[begin TEXT SHOWN]
How far were the 1920s a time of racism and discrimination for Black Americans?
A time of racism:
- Hostility to immigrants: and the Red Scare’.
- American Government: refused to pass laws banning lynchings or giving Black Americans the vote.
- Jim Crow Laws: the name for laws passed in the southern states which prevented Black Americans from mixing with whites (‘segregation’), denied them equality of education and civil rights, and prevented them from voting.
- Ku Klux Klan: an organisation to maintain WASPs supremacy, which had 5 million members by 1925. Many supporters were poor whites, who did not want Black Americans to be their equals/fear they would take their jobs, but many were racism wealthy white Americans. They wore white sheets and hoods, and marched with burning crosses. They spoke with each other in a secret language which they called ‘Klonversations’. They attacked, tortured and killed Black Americans, but also Jews and Catholics and ‘immoral’ people such as alcoholics.
[end TEXT SHOWN]
[begin SUPPLIED ENTRIES]
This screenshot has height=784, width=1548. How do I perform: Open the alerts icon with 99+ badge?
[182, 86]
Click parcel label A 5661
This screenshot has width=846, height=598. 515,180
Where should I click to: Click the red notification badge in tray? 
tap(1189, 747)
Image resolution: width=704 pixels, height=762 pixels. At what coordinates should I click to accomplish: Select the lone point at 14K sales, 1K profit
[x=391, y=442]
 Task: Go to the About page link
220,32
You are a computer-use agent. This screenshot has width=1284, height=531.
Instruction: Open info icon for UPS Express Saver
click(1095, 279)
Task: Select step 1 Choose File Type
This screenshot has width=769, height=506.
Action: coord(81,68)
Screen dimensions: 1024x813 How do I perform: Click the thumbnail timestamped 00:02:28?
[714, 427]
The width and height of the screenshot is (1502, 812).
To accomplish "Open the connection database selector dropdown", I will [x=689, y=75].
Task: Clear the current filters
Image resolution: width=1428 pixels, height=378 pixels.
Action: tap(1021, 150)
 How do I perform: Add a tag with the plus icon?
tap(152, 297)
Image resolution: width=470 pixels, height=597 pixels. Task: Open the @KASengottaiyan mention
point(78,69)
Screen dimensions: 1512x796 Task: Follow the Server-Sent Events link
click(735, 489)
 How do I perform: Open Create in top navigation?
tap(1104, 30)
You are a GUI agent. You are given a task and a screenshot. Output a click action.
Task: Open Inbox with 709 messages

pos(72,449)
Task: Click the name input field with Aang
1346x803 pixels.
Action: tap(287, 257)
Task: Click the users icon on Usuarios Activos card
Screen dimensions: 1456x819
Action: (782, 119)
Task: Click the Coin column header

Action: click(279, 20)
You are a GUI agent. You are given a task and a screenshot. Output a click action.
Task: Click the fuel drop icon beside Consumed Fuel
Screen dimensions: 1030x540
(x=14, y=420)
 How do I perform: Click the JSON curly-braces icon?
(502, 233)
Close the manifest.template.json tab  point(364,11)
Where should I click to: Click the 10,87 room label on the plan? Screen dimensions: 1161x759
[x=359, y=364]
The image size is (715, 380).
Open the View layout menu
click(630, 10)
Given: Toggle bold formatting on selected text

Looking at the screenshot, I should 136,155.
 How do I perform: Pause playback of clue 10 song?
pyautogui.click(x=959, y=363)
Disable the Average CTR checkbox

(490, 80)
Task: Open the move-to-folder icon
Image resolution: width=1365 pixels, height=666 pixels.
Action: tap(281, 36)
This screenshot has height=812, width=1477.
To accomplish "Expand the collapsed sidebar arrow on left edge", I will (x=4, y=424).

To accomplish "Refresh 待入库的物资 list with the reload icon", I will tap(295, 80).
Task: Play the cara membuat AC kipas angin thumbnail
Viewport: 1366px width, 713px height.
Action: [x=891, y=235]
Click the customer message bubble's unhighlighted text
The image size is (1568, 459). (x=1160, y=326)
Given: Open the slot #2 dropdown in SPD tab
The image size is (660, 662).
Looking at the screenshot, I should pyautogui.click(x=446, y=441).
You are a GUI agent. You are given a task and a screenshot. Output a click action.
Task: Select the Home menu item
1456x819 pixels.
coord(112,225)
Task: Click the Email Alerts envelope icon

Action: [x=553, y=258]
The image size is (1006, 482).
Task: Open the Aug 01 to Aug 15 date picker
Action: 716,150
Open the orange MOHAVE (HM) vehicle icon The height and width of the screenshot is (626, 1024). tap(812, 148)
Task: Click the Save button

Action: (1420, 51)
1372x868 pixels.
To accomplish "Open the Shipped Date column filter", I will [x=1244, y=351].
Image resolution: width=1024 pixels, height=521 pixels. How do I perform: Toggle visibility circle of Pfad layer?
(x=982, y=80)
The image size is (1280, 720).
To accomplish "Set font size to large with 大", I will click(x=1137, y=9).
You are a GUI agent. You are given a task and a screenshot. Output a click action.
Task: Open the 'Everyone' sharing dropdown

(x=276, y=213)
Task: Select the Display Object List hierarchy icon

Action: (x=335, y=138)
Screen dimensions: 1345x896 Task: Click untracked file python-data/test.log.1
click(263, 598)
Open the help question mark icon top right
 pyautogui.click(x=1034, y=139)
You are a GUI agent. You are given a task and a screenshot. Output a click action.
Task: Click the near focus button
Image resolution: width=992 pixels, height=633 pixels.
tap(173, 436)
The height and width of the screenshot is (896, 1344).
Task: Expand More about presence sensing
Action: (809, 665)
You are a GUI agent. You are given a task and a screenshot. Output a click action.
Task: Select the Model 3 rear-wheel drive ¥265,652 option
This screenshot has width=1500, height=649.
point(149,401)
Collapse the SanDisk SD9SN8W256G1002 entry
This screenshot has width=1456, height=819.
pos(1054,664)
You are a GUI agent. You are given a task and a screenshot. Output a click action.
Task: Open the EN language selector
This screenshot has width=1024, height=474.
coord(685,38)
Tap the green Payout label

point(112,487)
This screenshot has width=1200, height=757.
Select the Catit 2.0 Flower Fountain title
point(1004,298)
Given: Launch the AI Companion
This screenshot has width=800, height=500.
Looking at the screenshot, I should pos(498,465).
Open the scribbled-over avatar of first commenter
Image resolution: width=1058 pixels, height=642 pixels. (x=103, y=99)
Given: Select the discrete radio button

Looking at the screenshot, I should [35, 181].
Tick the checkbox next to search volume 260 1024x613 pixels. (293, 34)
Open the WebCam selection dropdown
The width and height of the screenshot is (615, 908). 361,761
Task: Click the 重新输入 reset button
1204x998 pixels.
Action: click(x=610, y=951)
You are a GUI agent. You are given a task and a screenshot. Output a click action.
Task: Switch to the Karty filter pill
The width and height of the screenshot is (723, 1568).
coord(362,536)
[end SUPPLIED ENTRIES]
■ STATED TASK A
Answer these from the text on 1920s racism:
(i) Laws on which two matters did the American Government refuse to pass?
(ii) In which states were the Jim Crow Laws passed?
(iii) How many members did the Ku Klux Klan have by 1925?
■ STATED TASK B
Reproduce word for word the passage of the text on 1920s racism starting at "- Ku Klux Klan: an" and ending at "such as alcoholics.".

■ COMPLETE RESPONSE A
(i) Laws banning lynchings and laws giving Black Americans the vote
(ii) The southern states
(iii) 5 million

■ COMPLETE RESPONSE B
- Ku Klux Klan: an organisation to maintain WASPs supremacy, which had 5 million members by 1925. Many supporters were poor whites, who did not want Black Americans to be their equals/fear they would take their jobs, but many were racism wealthy white Americans. They wore white sheets and hoods, and marched with burning crosses. They spoke with each other in a secret language which they called ‘Klonversations’. They attacked, tortured and killed Black Americans, but also Jews and Catholics and ‘immoral’ people such as alcoholics.